→ DESCRIPTION OF THE TASK:
Using the line with "You are a GUI" as your starting point, transcribe it and each line beneath it word for word until the records run out, without pictures.

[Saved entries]
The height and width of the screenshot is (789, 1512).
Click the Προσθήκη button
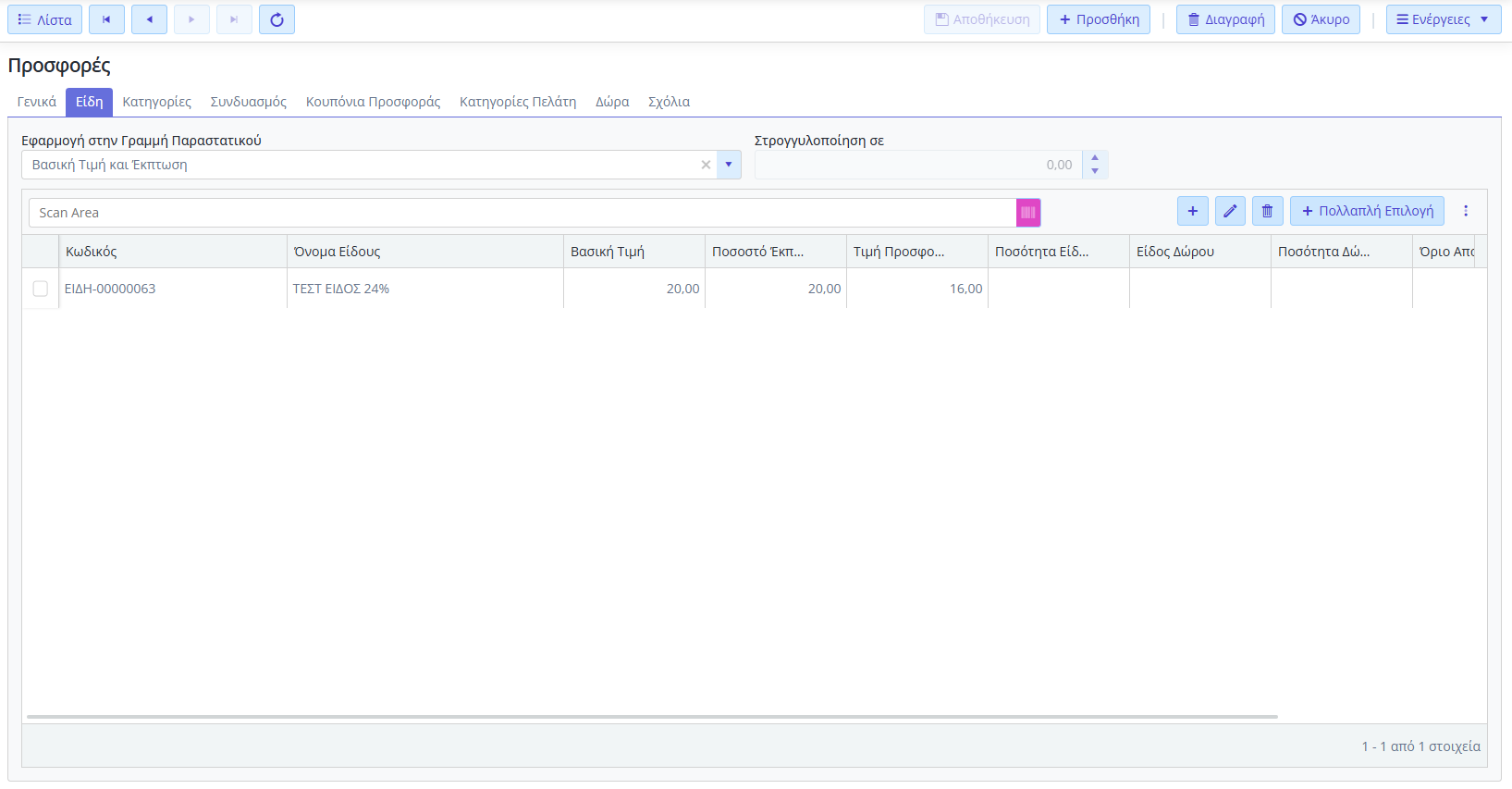[x=1098, y=19]
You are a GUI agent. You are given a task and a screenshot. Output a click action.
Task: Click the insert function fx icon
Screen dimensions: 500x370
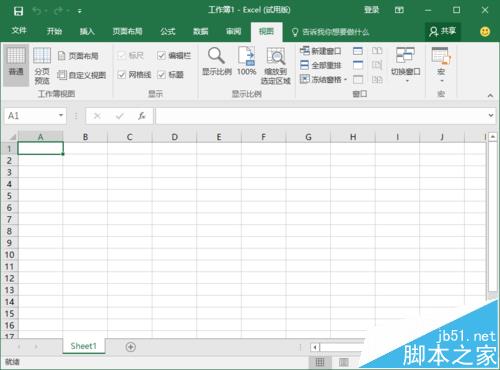click(142, 116)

→ RESPONSE:
You are a GUI agent. You are given a task and a screenshot. Output a click action.
Task: Click the insert function fx icon
Screen dimensions: 500x370
click(142, 116)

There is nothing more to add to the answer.